Casi particolari e consigli extra “Made in Finland”
I partecipanti erano d’accordo con le raccomandazioni aggiuntive delle LRGG (evitare il gioco se si hanno problemi di salute mentale, dipendenze, ecc.). Anzi, hanno aggiunto parecchi suggerimenti!
- Evitare assolutamente di giocare sotto l’effetto di alcol o droghe, anche senza avere una dipendenza specifica.
- Non giocare se si hanno debiti o se il gioco può causare difficoltà finanziarie.

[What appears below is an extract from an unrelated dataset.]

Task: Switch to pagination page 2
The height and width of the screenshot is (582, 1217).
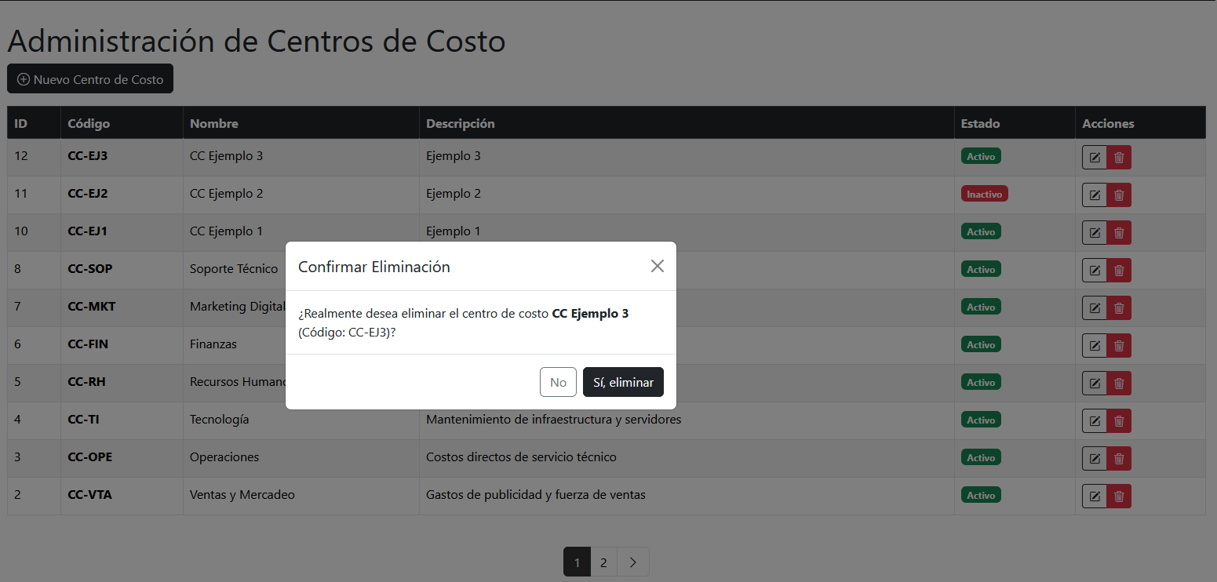Action: (603, 562)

Mai chiedere prestiti per giocare!
- Chi ha un reddito molto basso (es. sussidi sociali) dovrebbe astenersi completamente.
- Considerare fattori di rischio come tratti di personalità (impulsività, ricerca del brivido) o specifiche condizioni mediche (es. disturbo bipolare).
- Una regola d’oro: mai giocare per recuperare le perdite.
- Se una persona cara (CSO – Concerned Significant Other) esprime preoccupazione, è un campanello d’allarme da non ignorare.

Come dirlo alla gente? Chiarezza e canali giusti
Ok, le regole ci sono (o quasi), ma come comunicarle? I partecipanti hanno dato feedback anche su questo. I poster usati nello studio, traduzione di quelli canadesi, sono stati giudicati da alcuni chiari, da altri troppo pieni di testo. “Se fosse alla fermata dell’autobus, ne passerebbero cinque prima di finire di leggerlo!”, ha detto qualcuno. Meno testo, più immediatezza.
La tabella con gli esempi di reddito e spesa massima? Utile per alcuni, problematica per altri: potrebbe essere interpretata come un “via libera” a giocare fino a quella cifra, un po’ come succede con i limiti per l’alcol (“Ho bevuto solo 11 birre, il limite è 12, quindi non ho problemi!”).
Dove diffondere queste linee guida? I canali suggeriti sono stati quelli “istituzionali”: sanità pubblica, medicina del lavoro, servizi sociali. Ma anche vicino alle macchinette, nei centri di aiuto, sui social media (anche se meno menzionati) e persino nelle scuole, per educare i giovani prima che inizino a giocare. E la responsabilità? Molti l’hanno attribuita ai fornitori di gioco, che potrebbero mostrare le linee guida, magari con pop-up durante le sessioni.
La sfida più grande: “Ma queste regole non sono per me!”
Ed eccoci al nodo cruciale, la vera sfida emersa da questo studio. Praticamente tutti i partecipanti, pur riconoscendo l’utilità delle linee guida, pensavano che fossero rivolte a qualcun altro.
Chi aveva avuto problemi di gioco le vedeva adatte a chi gioca poco. Chi giocava poco le riteneva pensate per chi ha problemi. Nessuno si sentiva veramente il “bersaglio” di queste raccomandazioni.
Questo è un problema enorme! Se le persone non si riconoscono come destinatarie del messaggio, le linee guida rischiano di rimanere lettera morta. È come se tutti dicessero: “Sì, ottima idea, ma io non ne ho bisogno”. Questo atteggiamento di “distanziamento” è un ostacolo noto nella comunicazione sulla salute pubblica.
Tiriamo le somme: cosa ci portiamo a casa?
Questo studio finlandese ci dice che le Linee Guida Canadesi per il Gioco a Basso Rischio (LRGG) sono una base utile, ma non possono essere importate così come sono. Servono degli adattamenti culturali importanti:
- Focalizzarsi sul reddito personale mensile netto (dopo tasse e spese fisse).
- Dare limiti settimanali di frequenza e aggiungere un limite sulla durata delle sessioni.
- Spostare l’attenzione dal numero di giochi alla pericolosità, consigliando di evitare quelli più dannosi.
Ma la lezione più importante è un’altra: bisogna comunicare in modo chiarissimo che queste linee guida sono per TUTTI coloro che giocano, non solo per chi ha già problemi. Solo così potranno davvero aiutare le persone a mantenere il controllo e a giocare, se scelgono di farlo, senza rovinarsi. È una sfida comunicativa, ma fondamentale per far sì che queste preziose indicazioni non restino solo sulla carta.